| What you have to do |
Each entry needs to be reproduced exactly, with none left out.

BEGIN Data in this exercise

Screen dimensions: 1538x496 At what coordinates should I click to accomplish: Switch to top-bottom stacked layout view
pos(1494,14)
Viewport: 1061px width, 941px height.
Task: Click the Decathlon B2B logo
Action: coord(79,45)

END Data in this exercise

| Result of this task |
Screen dimensions: 1538x496 At what coordinates should I click to accomplish: Switch to top-bottom stacked layout view
pos(1494,14)
Viewport: 1061px width, 941px height.
Task: Click the Decathlon B2B logo
Action: coord(79,45)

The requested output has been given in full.